Automated Hyperparameter Tuning¶
This lab demonstrates the complete, robust workflow. We will use GridSearchCV
to automatically search for the best hyperparameters for our pipeline, using cross-validation on our training data. We will then perform a final evaluation on the held-out test set.
Setup: Imports and Data Splits¶
First, we'll import GridSearchCV
and reuse the X_train
, X_test
, y_train
, and y_test
sets from our previous lab.
from sklearn.model_selection import GridSearchCV
# We assume X_train, X_test, y_train, y_test are already created
# from the previous lab's train_test_split.
Step 1: Define the Parameter Grid¶
We need to tell GridSearchCV
which hyperparameters to test. We define this in a dictionary where the keys are the names of the parameters and the values are lists of settings to try.
To specify a hyperparameter for a step in a pipeline, we use the step's name (in lowercase), followed by two underscores (__
), and then the hyperparameter name. The default name for the DecisionTreeRegressor
step in our make_pipeline
object is decisiontreeregressor
.
# Define the grid of hyperparameters to search
param_grid = {
'decisiontreeregressor__max_depth': [3, 5, 7, 10, None],
'decisiontreeregressor__min_samples_leaf': [1, 2, 4, 6],
'decisiontreeregressor__max_features': [None, 'sqrt', 'log2']
}
Step 2: Set Up and Run GridSearchCV¶
Now, we instantiate GridSearchCV
. We provide our pipeline (pipe
), the param_grid
, the number of cross-validation folds (cv=5
), and the scoring metric. Since GridSearchCV
tries to maximize a score, and we want to minimize error, we use 'neg_mean_absolute_error'
.
Note: This step can take a few moments to run, as it is training 60
models (4 * 3 * 5
) five times each (300
total fits).
# Set up GridSearchCV
grid_search = GridSearchCV(
estimator=pipe,
param_grid=param_grid,
cv=5,
scoring='neg_mean_absolute_error',
verbose=1 # This will print progress updates
)
# Fit the grid search on the training data
grid_search.fit(X_train, y_train)
Step 3: Inspect the Results¶
GridSearchCV
stores the best combination of parameters it found in the best_params_
attribute. The best_estimator_
attribute holds the pipeline that was refit on the entire training set using these optimal parameters.

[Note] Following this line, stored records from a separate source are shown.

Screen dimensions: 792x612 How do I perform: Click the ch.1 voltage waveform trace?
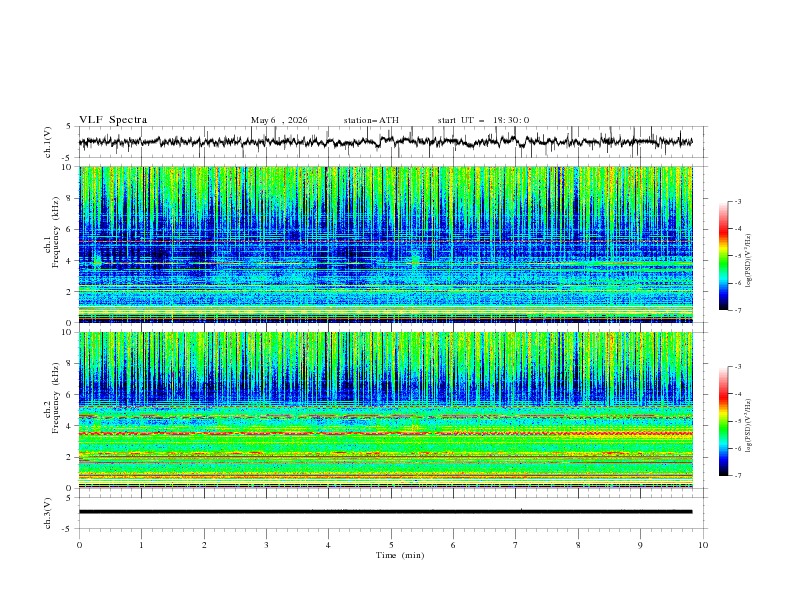pyautogui.click(x=385, y=142)

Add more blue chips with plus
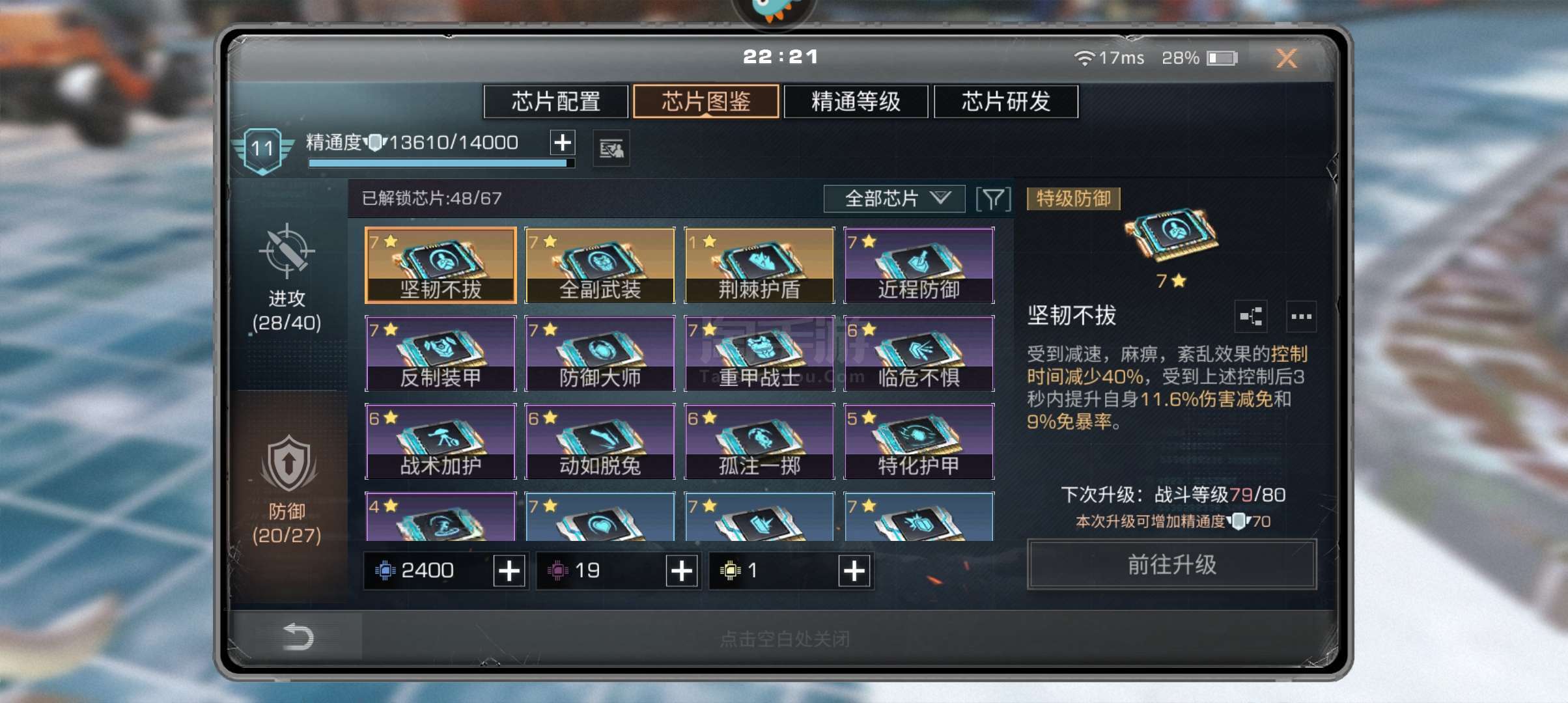(509, 571)
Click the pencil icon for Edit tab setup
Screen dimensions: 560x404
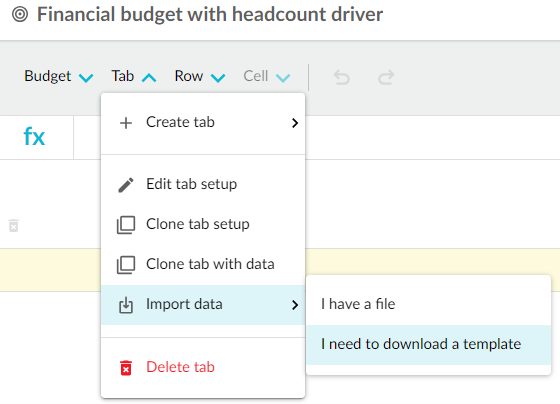pyautogui.click(x=126, y=185)
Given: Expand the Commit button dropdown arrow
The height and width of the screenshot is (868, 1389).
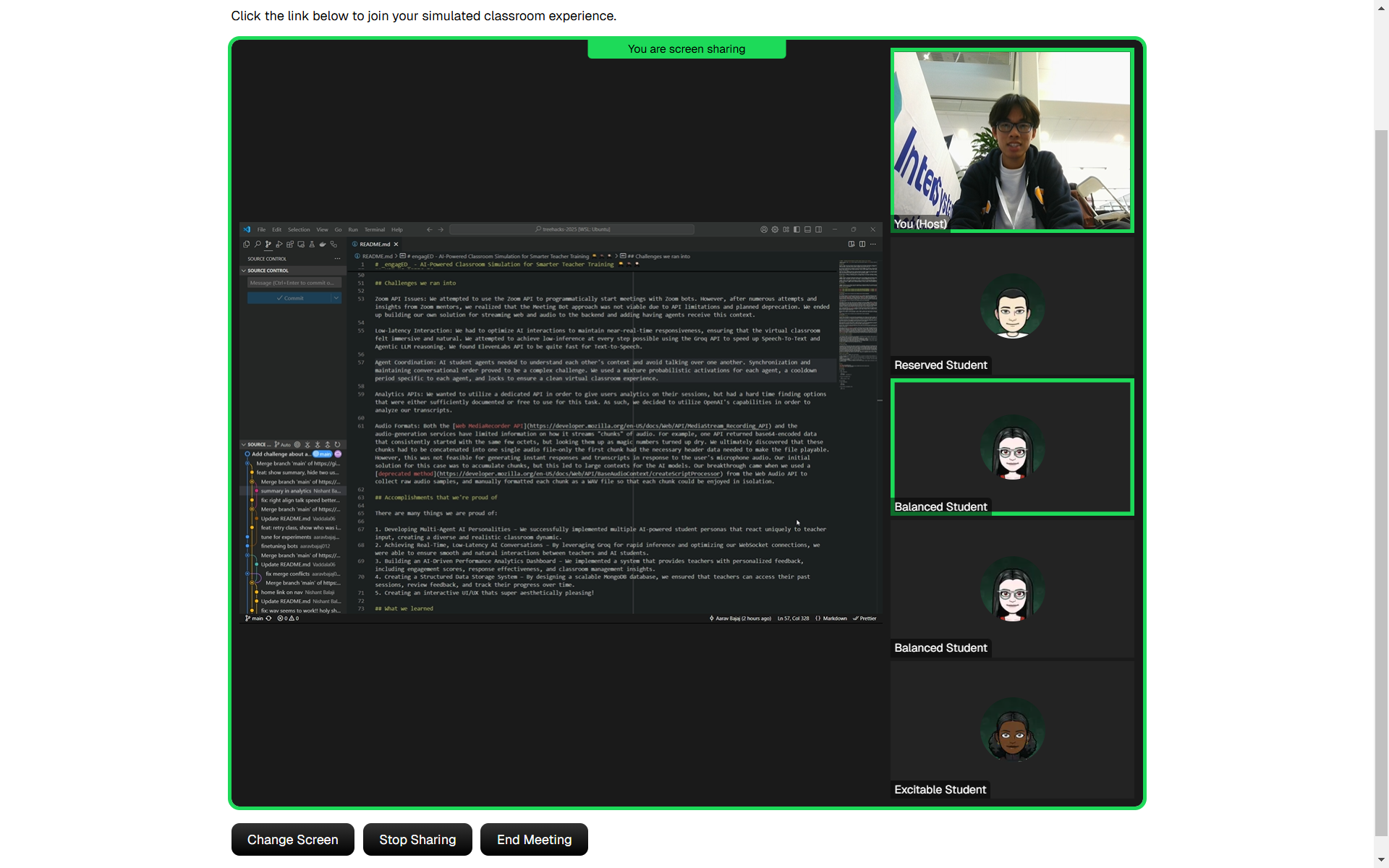Looking at the screenshot, I should tap(336, 297).
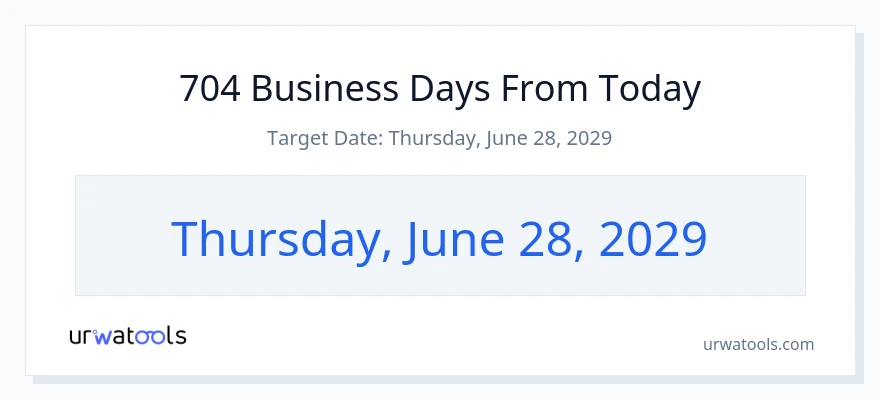Image resolution: width=880 pixels, height=400 pixels.
Task: Click the urwatools logo
Action: click(128, 336)
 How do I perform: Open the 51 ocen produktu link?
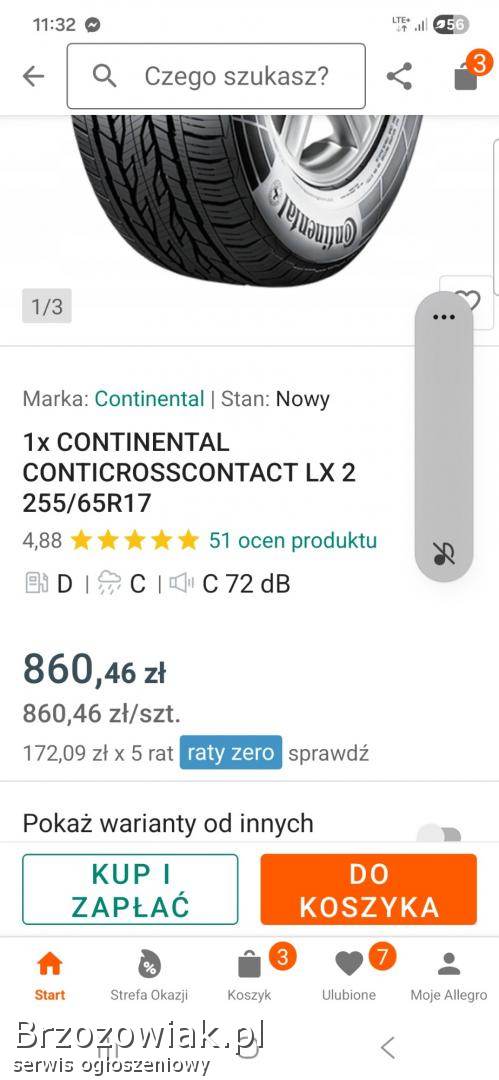click(293, 540)
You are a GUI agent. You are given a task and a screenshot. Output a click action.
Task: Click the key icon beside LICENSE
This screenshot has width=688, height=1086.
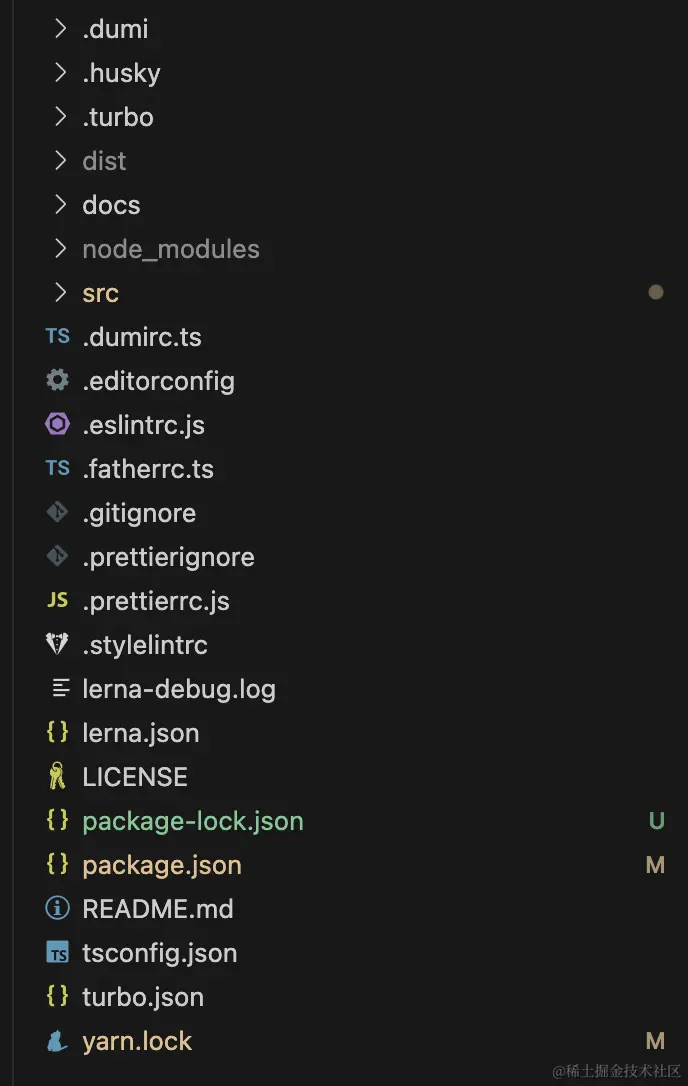pyautogui.click(x=58, y=777)
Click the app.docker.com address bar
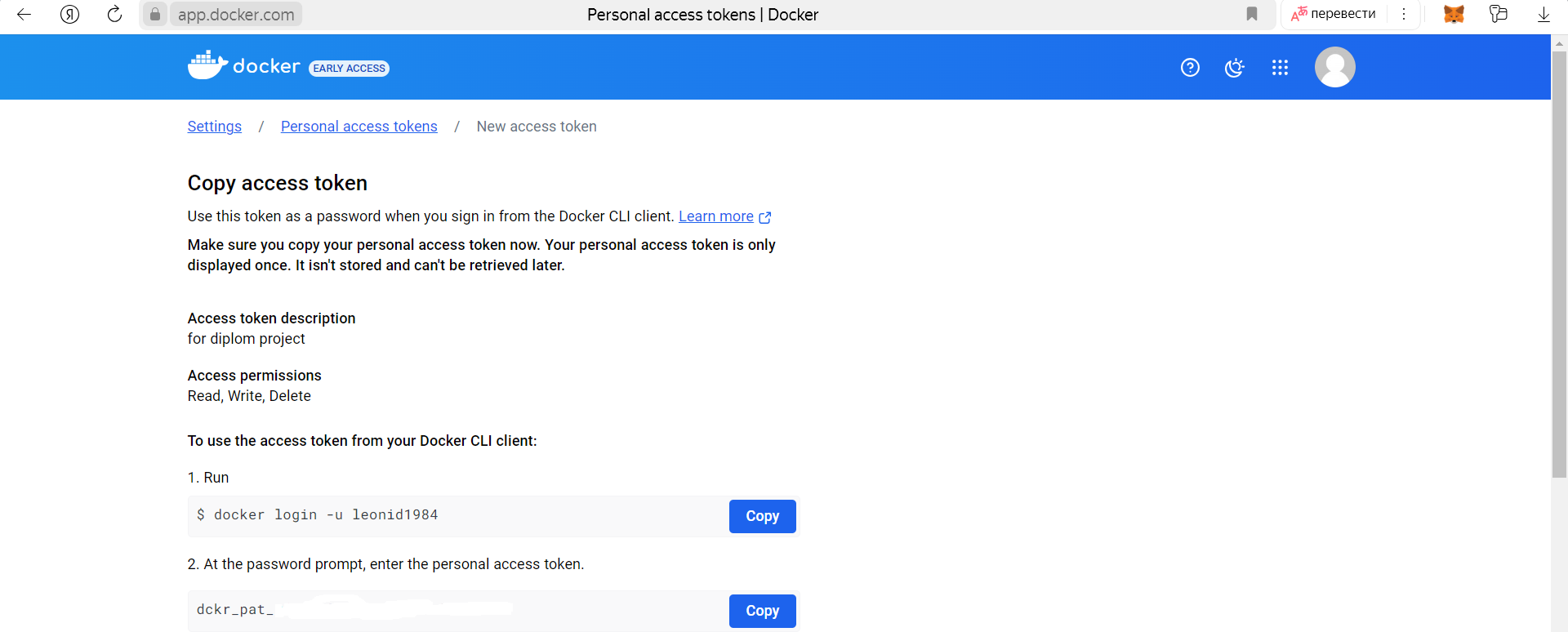Viewport: 1568px width, 632px height. tap(236, 15)
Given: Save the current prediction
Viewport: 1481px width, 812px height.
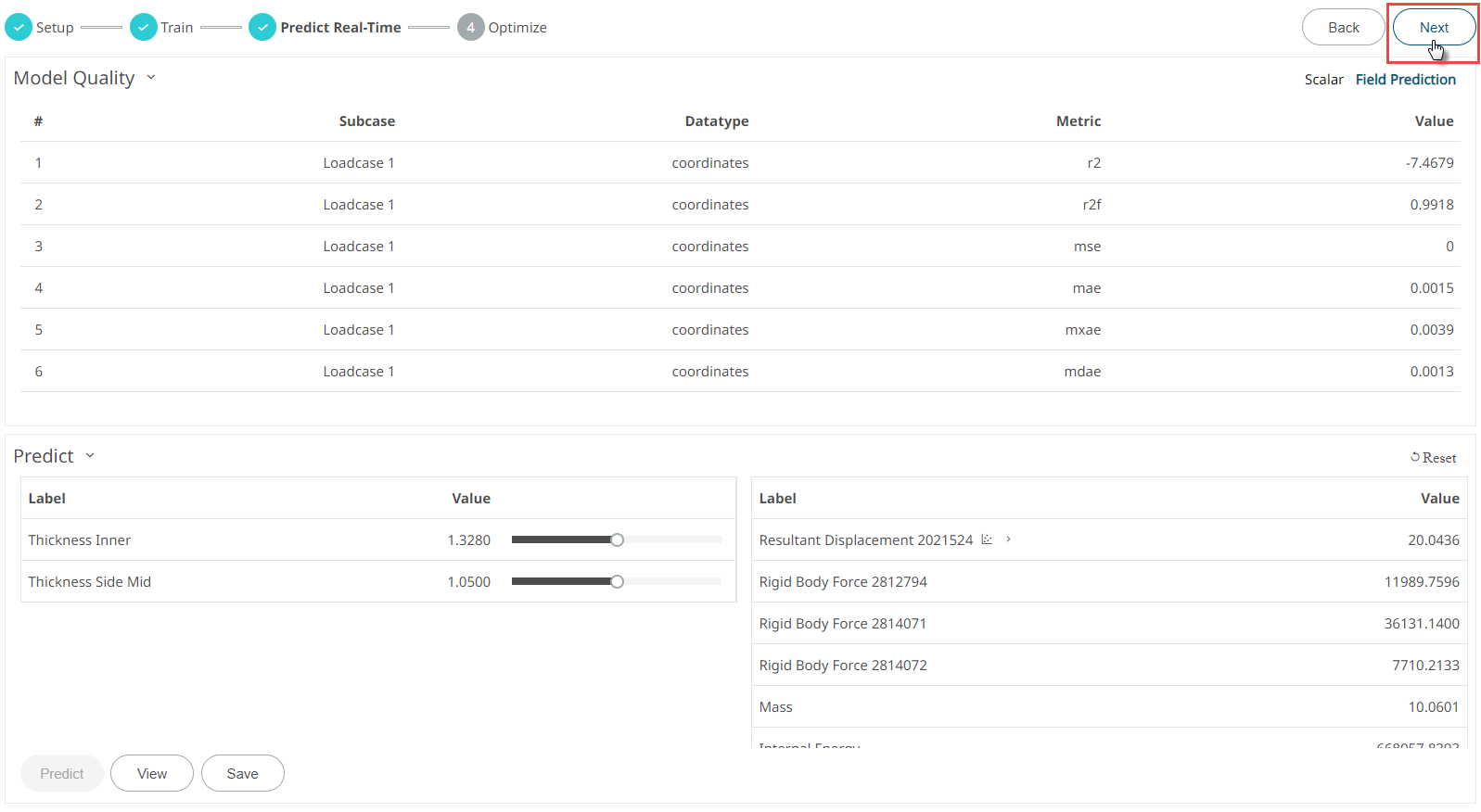Looking at the screenshot, I should click(x=242, y=774).
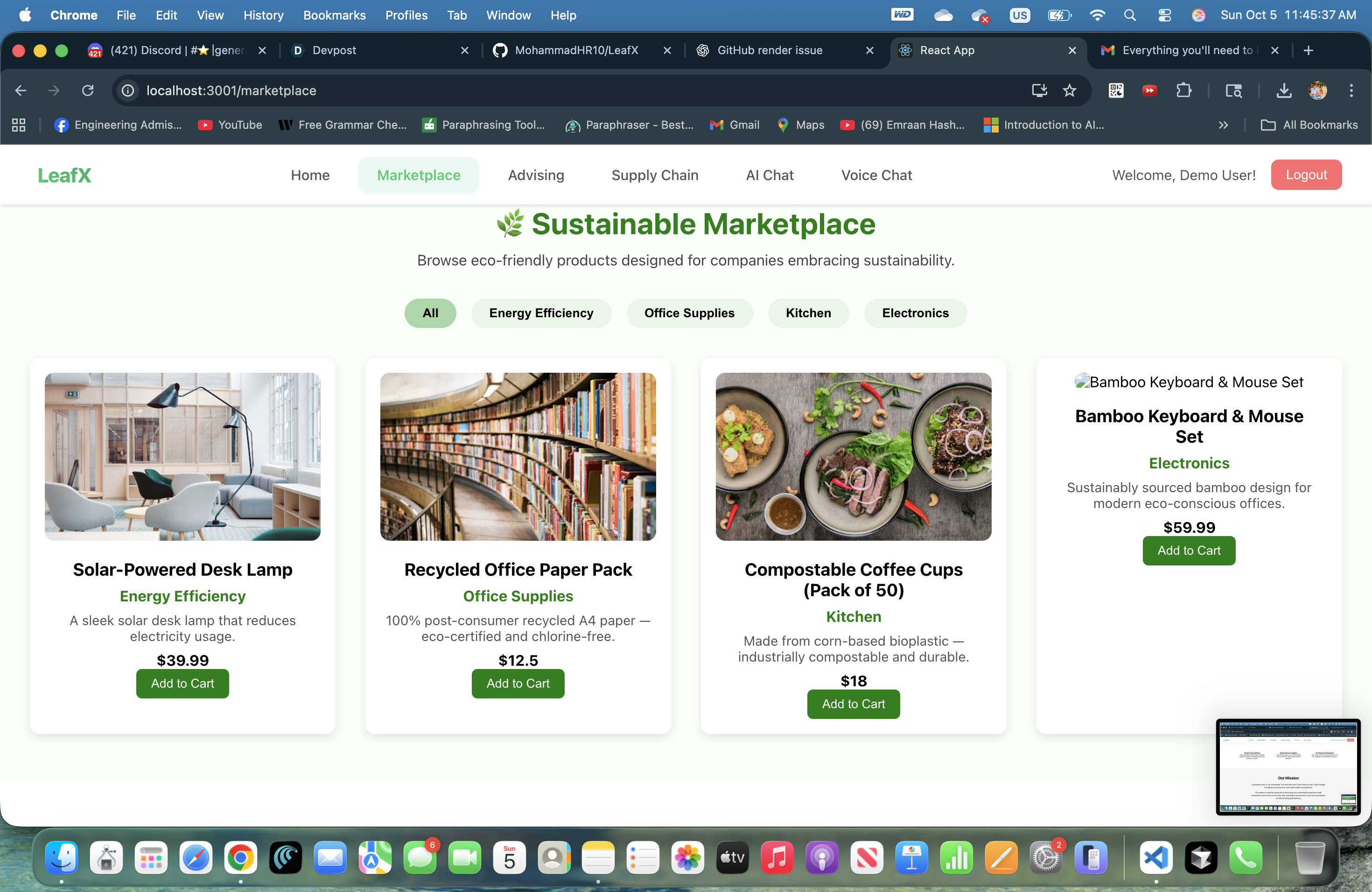
Task: Add Solar-Powered Desk Lamp to cart
Action: (x=182, y=683)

# Print the best hyperparameters found
print("Best Hyperparameters:")
print(grid_search.best_params_)
# The best score is negative, so we multiply by -1 to get the MAE
best_mae = -grid_search.best_score_
print(f"\nBest Cross-Validated MAE: ${best_mae:,.2f}")
Step 4: Final Evaluation on the Test Set¶
Finally, we use the best_estimator_
found by GridSearchCV
to make predictions on our held-out test set. This provides our final, unbiased assessment of the tuned model's performance.
# Use the best estimator to make predictions on the test set
final_predictions = grid_search.predict(X_test)
# Calculate the final MAE on the test set
final_mae = mean_absolute_error(y_test, final_predictions)
print(f"\nFinal Model MAE on Held-Out Test Set: ${final_mae:,.2f}")
You can now compare this final_mae
to the baseline MAE from our first lab to quantify the improvement gained from hyperparameter tuning.